В этом мы соглашаемся с О.А. Корниловым, критикующим в свою очередь Э.Сепира, по мнению которого тенденция, рассматривать языковые категории как непосредственное выражение внешних культурных черт, не подтверждается фактами. Крайне редко, полагает Э.Сепир, удается установить, какая культурная черта оказала влияние на базовую структуру языка. Он предлагает опираться исключительно на лексику, которую он называет чувствительным показателем культуры народа. Изменение значения, утеря старых слов, создание или заимствование новых слов – все это зависит от истории самой культуры.
О.А. Корнилов же имеет противоположное мнение. Он полагает, что конкретным морфологическим или синтаксическим структурам языка вряд ли стоит отказывать в способности нести в себе информацию о специфики национальной ментальности и национального характера, которые являются важнейшими составляющими национальной культуры. О.А. Корнилов считает, что следует говорить не о влиянии какой-либо культурной или национальной черты на базовую структуру языка (как это делал Сэпир), скорее надо вести речь о влиянии этой самой черты на ту или иную морфологическую или синтаксическую категорию. Другими словами, надо говорить о самовыражении определенной национальной черты с помощью определенной грамматической категории [Корнилов 2011: 102-103]3.
Средневерхненемецкий период развития языка (11-14 вв.), лексическая система которого послужила для нас источником примеров, исторически приходится на Высокое или классическое Средневековье (середина XI-конец XIV веков). Его социально-культурные особенности, несомненно, отразились в семантике языка, наложившись на эксплицированные в семантике лексем особенности более ранних эпох.

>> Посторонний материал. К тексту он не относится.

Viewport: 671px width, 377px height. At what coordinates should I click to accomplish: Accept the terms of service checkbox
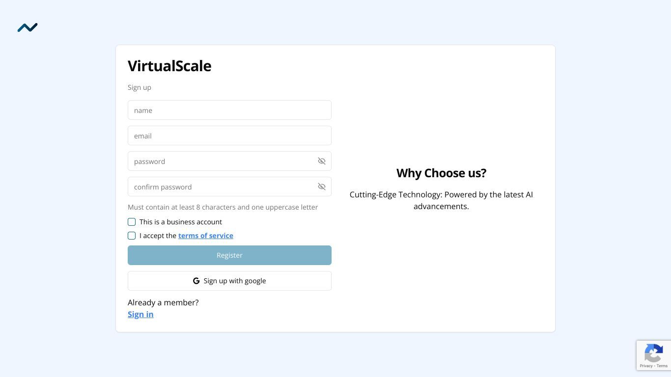point(132,236)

Характеризуя этот период, известный ученый-медиевист А.Я. Гуревич не соглашается с критиками средневековья в том, что «средние века» – это безвременье, разделяющие две славные эпохи истории Европы, средостенье между античностью и ее возрождением, перерыв в развитии культуры, провал в темные столетия. Именно так считает большинство ученых, противопоставляя динамичное Новое время «застойному», «костному» средневековью.
Такое отношение к Средним векам, которое питалось глубоким предубеждением и неосведомленностью, уже давно лишено всякого оправдания, считает А.Я. Гуревич. Не следует забывать, что именно в средние века начали зарождаться европейские нации и формироваться современные государства, складываться языки. К средневековью относятся многие культурные ценности, которые легли в основу нашей цивилизации.

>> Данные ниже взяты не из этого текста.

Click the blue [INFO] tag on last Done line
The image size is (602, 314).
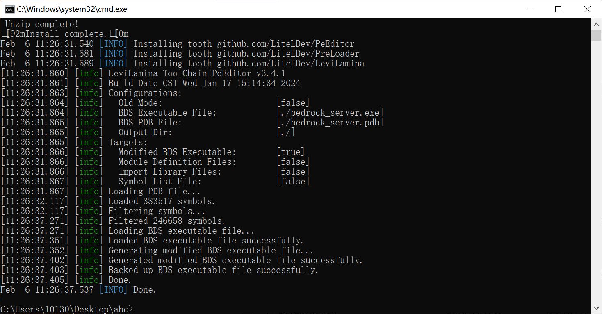[x=114, y=290]
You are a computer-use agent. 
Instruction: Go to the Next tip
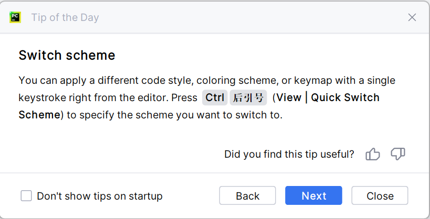coord(313,196)
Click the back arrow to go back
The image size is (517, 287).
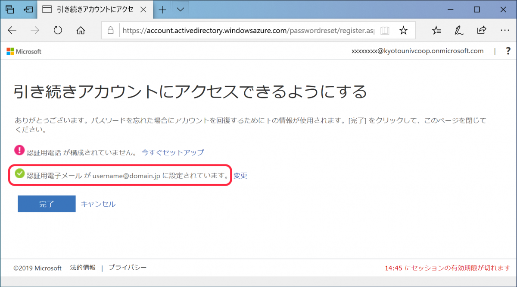point(12,30)
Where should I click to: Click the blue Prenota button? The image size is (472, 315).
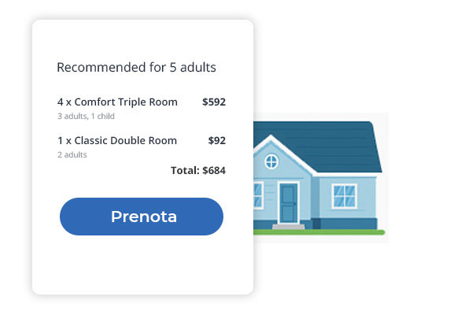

Что же касается средневекового мировоззрения и мировосприятия, то они в этот исторический период особенные, зачастую не поддающиеся объяснению. С ними «…трудно совладать мысли, которая ищет опоры в правилах логики…», напишет однажды Гуревич. Ведь «…смерть и жизнь оказываются обратимыми, а граница между ними – проницаемой: некоторые умирают лишь на время, и мертвые возвращаются к живым, с тем, чтобы поведать им о муках ада, ожидающих грешников. ...» [Гуревич 1999: 25]
Другими неотъемлемыми характеристиками средневековой жизни являются символизм, вера в чудеса и знамения, понимание человеческого коллектива как общности живых и умерших, отсутствие ощутимой дистанции между человеком и природой, в ритмы которой он включен и на которую он может и должен воздействовать.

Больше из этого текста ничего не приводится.